Как и его коллеги по консервативному лагерю российского общества, Карамзина более всего заботит не преобразование государственных институтов, а нравственное здоровье народа. Недостаточно для России дать ей хороших губернаторов, ей потребны и хорошие священники. А без прочего можно обойтись, и нет оснований завидовать Европе. Что же касается его взглядов на социальную структуру российского общества, то она укладывается в знаменитую формулу «народ работает, купцы торгуют, дворяне служат». Это очень типично для консервативно мыслящих людей, т. е. статусная стратификация.

В России государь есть живой закон. Не бояться государя – не бояться и закона! В монархе российском соединяются все власти. Наше правление, пишет историк, есть отеческое, патриархальное.[92] Дворянство и духовенство, Сенат и Синод – хранилище законов. Над всеми – государь, единственный законодатель и источник власти. Это и составляет, по его мнению, основу российской монархии.

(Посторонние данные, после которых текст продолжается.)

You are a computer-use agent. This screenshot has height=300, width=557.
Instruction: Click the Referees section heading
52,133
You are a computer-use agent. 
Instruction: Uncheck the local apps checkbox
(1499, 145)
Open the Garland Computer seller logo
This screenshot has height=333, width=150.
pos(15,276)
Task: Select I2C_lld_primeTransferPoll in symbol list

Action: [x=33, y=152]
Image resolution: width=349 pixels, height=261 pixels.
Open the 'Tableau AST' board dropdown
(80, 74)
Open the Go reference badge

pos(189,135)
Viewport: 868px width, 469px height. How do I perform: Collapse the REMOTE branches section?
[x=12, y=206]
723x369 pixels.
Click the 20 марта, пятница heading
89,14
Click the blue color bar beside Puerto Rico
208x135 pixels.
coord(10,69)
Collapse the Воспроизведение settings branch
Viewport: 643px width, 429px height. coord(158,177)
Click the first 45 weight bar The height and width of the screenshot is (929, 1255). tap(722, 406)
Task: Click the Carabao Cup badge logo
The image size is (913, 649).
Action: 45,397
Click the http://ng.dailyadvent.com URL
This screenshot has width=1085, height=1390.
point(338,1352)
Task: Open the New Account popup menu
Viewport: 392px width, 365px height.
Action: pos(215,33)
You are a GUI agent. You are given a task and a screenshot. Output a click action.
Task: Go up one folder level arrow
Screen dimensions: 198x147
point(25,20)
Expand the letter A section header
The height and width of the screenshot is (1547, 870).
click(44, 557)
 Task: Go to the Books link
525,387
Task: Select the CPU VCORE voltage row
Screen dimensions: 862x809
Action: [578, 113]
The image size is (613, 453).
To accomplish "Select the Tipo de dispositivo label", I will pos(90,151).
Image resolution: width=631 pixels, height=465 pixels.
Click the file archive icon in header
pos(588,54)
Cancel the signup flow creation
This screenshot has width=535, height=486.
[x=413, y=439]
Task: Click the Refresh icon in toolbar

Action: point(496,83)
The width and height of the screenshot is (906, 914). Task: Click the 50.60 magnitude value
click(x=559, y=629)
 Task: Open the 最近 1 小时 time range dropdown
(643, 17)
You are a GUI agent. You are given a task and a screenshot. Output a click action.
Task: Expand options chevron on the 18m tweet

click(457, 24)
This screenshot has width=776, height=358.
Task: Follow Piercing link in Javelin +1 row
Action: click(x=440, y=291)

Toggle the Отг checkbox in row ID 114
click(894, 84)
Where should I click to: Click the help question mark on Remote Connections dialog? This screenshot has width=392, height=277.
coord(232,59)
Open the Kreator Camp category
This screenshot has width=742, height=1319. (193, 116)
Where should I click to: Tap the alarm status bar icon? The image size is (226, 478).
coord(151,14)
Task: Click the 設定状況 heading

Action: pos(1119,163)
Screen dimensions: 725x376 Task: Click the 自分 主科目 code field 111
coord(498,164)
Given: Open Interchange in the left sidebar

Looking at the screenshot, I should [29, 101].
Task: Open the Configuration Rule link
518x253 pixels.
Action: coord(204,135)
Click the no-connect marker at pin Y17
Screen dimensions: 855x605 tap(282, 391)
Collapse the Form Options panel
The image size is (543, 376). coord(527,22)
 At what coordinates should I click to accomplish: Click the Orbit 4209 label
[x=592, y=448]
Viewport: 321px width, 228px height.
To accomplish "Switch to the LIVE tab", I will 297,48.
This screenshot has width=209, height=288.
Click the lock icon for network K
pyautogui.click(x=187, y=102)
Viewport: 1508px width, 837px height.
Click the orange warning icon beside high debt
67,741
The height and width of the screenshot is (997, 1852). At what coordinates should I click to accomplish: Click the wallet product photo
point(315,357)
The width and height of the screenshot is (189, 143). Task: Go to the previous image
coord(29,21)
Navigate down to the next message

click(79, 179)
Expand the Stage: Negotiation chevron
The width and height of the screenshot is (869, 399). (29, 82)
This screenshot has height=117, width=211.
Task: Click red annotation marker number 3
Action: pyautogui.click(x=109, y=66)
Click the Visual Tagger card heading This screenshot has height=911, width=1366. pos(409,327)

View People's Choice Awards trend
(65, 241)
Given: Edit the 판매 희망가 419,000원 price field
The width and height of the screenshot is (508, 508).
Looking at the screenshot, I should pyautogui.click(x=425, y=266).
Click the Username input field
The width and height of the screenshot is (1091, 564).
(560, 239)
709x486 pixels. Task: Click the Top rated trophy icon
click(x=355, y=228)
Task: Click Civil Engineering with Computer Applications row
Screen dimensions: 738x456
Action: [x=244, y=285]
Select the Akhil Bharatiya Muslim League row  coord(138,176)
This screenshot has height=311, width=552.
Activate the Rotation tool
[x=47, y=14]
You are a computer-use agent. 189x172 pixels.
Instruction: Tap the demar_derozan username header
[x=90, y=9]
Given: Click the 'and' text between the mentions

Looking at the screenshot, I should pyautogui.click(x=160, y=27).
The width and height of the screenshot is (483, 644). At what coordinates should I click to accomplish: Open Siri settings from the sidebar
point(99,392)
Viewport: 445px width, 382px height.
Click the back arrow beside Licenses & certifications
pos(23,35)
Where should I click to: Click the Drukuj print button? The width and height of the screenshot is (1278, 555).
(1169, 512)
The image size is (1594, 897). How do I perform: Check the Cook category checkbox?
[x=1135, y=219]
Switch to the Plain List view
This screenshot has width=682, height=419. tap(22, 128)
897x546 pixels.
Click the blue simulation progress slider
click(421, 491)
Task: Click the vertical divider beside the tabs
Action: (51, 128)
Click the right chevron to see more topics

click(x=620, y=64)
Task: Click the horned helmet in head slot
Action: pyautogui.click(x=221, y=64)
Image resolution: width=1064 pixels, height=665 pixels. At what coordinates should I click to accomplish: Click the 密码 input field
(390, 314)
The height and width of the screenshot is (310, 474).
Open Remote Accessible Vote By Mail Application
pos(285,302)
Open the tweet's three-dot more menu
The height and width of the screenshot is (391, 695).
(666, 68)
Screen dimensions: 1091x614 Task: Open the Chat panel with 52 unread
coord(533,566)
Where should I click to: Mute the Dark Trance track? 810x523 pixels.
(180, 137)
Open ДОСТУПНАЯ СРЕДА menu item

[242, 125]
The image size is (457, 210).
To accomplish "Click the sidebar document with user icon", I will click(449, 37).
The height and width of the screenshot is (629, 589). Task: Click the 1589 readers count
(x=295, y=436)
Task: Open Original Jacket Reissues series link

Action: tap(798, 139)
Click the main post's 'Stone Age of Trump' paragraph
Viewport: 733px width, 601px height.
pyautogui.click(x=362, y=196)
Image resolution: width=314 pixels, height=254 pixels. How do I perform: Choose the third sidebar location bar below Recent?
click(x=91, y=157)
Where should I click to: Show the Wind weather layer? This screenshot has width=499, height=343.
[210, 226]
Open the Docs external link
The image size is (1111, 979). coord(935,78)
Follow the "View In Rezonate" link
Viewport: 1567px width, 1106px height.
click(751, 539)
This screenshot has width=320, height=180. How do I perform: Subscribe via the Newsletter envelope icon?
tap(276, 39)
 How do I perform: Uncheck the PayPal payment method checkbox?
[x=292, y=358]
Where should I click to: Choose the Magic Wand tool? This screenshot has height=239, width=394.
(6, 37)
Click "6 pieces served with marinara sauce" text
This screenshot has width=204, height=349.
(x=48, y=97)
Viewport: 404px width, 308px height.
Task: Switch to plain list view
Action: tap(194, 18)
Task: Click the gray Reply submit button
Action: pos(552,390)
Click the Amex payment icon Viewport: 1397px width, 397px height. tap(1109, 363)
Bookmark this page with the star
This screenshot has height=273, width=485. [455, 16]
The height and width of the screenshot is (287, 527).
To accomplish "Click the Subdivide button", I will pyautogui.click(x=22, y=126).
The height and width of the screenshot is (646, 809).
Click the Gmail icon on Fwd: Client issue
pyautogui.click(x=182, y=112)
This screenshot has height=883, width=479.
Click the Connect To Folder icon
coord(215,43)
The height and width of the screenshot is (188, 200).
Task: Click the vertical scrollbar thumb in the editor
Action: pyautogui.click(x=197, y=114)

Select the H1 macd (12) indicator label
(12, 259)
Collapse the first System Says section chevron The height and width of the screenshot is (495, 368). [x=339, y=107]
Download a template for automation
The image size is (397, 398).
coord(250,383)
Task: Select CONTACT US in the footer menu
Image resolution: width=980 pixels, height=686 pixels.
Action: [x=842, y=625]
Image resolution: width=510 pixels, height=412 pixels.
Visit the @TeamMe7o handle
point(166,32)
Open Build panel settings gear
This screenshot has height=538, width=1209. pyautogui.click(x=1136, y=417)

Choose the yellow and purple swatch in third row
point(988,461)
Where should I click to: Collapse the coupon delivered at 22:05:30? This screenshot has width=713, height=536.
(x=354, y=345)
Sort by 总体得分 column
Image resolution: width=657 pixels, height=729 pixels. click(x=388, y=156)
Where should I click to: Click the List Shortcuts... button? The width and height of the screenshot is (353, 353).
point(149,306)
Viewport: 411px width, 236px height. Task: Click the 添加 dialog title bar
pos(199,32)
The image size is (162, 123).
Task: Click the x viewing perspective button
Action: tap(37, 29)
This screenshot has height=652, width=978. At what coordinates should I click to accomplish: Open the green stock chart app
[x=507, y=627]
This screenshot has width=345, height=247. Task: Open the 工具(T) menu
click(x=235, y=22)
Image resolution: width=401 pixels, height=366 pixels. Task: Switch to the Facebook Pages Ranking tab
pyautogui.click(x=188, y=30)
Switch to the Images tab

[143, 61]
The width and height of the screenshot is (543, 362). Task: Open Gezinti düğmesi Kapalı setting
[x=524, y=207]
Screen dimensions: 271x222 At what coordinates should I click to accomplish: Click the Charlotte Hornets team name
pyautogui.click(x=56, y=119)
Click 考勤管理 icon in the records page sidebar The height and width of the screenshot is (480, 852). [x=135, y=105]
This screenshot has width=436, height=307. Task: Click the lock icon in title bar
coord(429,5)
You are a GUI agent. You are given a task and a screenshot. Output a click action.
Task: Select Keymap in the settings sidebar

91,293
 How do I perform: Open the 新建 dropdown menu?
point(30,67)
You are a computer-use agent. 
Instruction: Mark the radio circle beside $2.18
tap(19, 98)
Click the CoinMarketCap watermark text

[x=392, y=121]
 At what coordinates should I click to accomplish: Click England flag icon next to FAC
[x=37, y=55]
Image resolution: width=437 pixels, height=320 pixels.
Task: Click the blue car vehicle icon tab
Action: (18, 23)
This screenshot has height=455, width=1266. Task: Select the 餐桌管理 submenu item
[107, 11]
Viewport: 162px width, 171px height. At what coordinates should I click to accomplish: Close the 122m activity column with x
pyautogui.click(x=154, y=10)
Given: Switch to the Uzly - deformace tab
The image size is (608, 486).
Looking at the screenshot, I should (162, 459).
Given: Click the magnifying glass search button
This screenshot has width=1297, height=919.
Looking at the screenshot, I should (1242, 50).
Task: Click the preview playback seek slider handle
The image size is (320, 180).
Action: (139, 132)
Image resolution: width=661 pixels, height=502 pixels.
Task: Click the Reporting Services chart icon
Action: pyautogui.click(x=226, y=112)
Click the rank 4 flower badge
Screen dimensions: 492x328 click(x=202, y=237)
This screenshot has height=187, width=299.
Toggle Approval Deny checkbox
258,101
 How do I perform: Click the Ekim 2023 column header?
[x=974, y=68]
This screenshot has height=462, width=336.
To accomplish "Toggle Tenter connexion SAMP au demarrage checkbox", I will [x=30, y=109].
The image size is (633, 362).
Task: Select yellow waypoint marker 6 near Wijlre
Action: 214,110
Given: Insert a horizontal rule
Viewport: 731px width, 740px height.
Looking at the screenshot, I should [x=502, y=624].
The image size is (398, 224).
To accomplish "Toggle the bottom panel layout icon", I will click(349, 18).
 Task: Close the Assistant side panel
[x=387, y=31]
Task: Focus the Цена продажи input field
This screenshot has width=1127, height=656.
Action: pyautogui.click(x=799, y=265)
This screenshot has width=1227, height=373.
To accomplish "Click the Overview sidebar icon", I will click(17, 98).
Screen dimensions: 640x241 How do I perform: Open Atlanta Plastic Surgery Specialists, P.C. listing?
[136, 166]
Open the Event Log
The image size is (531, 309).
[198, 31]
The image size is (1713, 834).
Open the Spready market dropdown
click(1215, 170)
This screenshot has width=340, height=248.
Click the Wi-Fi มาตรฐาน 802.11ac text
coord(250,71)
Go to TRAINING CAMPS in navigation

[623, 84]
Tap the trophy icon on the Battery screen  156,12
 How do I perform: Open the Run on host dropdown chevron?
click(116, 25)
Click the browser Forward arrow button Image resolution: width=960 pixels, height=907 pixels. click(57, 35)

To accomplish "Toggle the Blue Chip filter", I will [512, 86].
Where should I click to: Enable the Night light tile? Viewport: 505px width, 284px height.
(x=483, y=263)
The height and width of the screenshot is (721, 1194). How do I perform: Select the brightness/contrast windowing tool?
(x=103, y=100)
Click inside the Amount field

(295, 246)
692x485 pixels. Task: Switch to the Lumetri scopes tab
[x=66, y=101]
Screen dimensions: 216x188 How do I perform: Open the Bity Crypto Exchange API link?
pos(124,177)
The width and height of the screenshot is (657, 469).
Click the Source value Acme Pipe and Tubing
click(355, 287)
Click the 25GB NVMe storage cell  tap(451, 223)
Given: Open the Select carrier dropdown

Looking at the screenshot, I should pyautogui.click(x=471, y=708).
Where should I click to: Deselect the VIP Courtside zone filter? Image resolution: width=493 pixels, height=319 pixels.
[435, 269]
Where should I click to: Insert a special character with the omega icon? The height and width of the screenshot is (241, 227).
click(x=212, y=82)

К видным российским консерваторам принадлежал и А. С. Шишков, который поддерживал политические идеи Карамзина, но категорично выступал против его реформаторской деятельности в области языка. В 1803 г. он публикует свою книгу «Рассуждение о старом и новом слоге русского языка». Через год выходят в свет «Рассуждения о любви к отечеству». Обе эти книги имели широкий общественный резонанс. А. С. Шишков был знаком с Жозефом де Местром. Последний, как известно, считал, что деградация нации, общества, культуры начинается с деградации языка. Мысль между прочим здравая и для нынешнего времени. Своим друзьям-консерваторам, в том числе и А. С. Шишкову, де Местр назвал три основных источника подрыва стабильности российского государства. Во-первых, это дух скептического вопрошания, подпитываемый изучением естественных наук. Во-вторых, протестантизм, полагающий, что все люди рождаются свободными и равными, а власть опирается на народ, и называющий сопротивление власти естественным правом. В-третьих, требование немедленного освобождения крестьян.

На заре великой катастрофы Вольтер изрек: «Все это от книг». Де Местр старался как мог объяснить роль книги, которая, как потом пишет Л. А. Тихомиров, «приобрела совершенно ненормальную силу». С. С. Уваров, попечитель Петербургского учебного округа, в 1811 г. запретил преподавание философии, политической экономии, эстетики и основ коммерции в подведомственных ему школах.

Победа России в Отечественной войне 1812 г. дала новый импульс развитию консервативной идеологии в России, поскольку она расценивалась как торжество русского традиционализма и охранительства. В сфере образования консервативная партия в лице М. А. Балугьянского, а особенно М. Л. Магницкого, попечителя Казанского учебного округа, провела такие «реформы», что они до сих пор глядят курьезом. Прежде всего Магницкий подверг аракчеевской экзекуции профессуру университета, изгнав одиннадцать «неблагонадежных» ученых и заменив их десятью «благонадежными» неучами, а затем издал руководство, которое унифицировало задачи преподавания каждой учебной дисциплины, как говорил сам попечитель, «на началах Священного союза». К примеру, смысл предмета всеобщей истории сводился к тому, чтобы разъяснять студентам, «как от одной пары все человечество развелось», причем новейшая история – «вместилище всех смут» – исключалась из преподавания. Математики должны были высчитывать неоспоримость «священных истин», вроде следующей: «Как числа без единицы быть не может, так и вселенная, яко множество, без единого владыки существовать не может». Старые, языческие определения и формулы Магницкий заменил новыми, христианскими. Например, гипотенузу стали определять так: «Гипотенуза в прямоугольном треугольнике есть символ сретения мира и правды, правосудии и любви, чрез ходатая Бога и человеков, соединившего горнее с дольним, небесное с земным».[93]

 

Деятельность Магницкого стала примером для подражания другим представителям консервативного направления, как, например, попечителя Петербургского учебного округа Д. П. Рунича, директора Петербургского педагогического института Д. А. Кавелина, инспектора университетского пансиона Я. В. Толмачева.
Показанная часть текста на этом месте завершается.